MEXICO CITY (Reuters) - The chair of the Venezuelan opposition negotiating team on Sunday urged the government to resume talks as soon as possible, after President Nicolas Maduro's administration suspended talks this weekend.
Maduro's government suspended the conversations after its envoy Alex Saab was extradited to the United States from Cape Verde on Saturday on money laundering charges.
"We urge our counterpart to restart as soon as possible the session in Mexico to produce the necessary agreements," said Gerardo Blyde, speaking from Mexico City.
The two sides are seeking a solution to Venezuela's extended social and economic crisis, which has plunged a majority of its population into poverty and sent millions abroad looking for opportunities.
Socialist party legislator Jorge Rodriguez, who heads the government's negotiating team, said late on Saturday the Venezuelan government would not attend the talks https://www.reuters.com/world/americas/maduro-envoy-alex-saab-extradited-us-cape-verde-radio-2021-10-16, which were set to resume on Sunday.
The Venezuelan government in September named Saab - who was arrested in June 2020 when his plane stopped in Cape Verde to refuel - as a member of its negotiating team.

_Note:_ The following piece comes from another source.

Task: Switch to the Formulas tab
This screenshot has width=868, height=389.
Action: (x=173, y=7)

The U.S. Justice Department charged Saab in 2019 in connection with a bribery scheme to take advantage of Venezuela's state-controlled exchange rate. The United States also sanctioned him for allegedly orchestrating a corruption network that allowed Saab and Venezuelan President Nicolas Maduro to profit from a state-run food subsidy program.

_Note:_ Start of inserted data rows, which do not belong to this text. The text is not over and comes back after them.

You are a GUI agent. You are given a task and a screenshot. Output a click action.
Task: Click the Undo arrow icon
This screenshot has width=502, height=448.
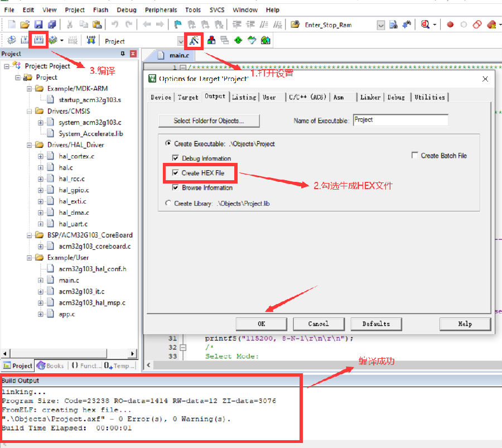pyautogui.click(x=115, y=25)
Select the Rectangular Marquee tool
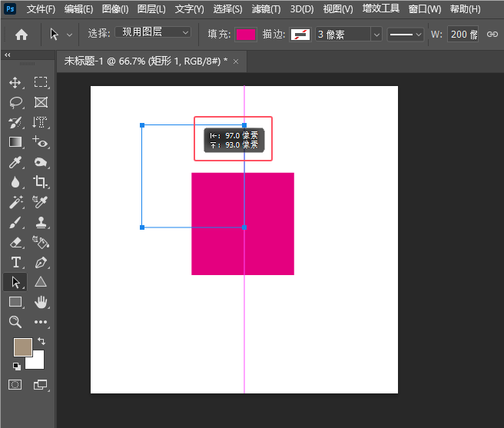504x428 pixels. [41, 82]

Saab is expected to make his initial court appearance on Monday in U.S. District Court for the Southern District of Florida.
The Venezuelan government said the suspension was a protest against what it called "brutal aggression" against Saab.
Hours after Saab's extradition, Venezuela revoked the house arrest of six former executives of refiner Citgo, a U.S. subsidiary of state oil company PDVSA.
The former Citgo executives, who were arrested in November 2017 after being summoned to a meeting at PDVSA headquarters in Caracas, were taken from their homes to one of the headquarters of the intelligence police.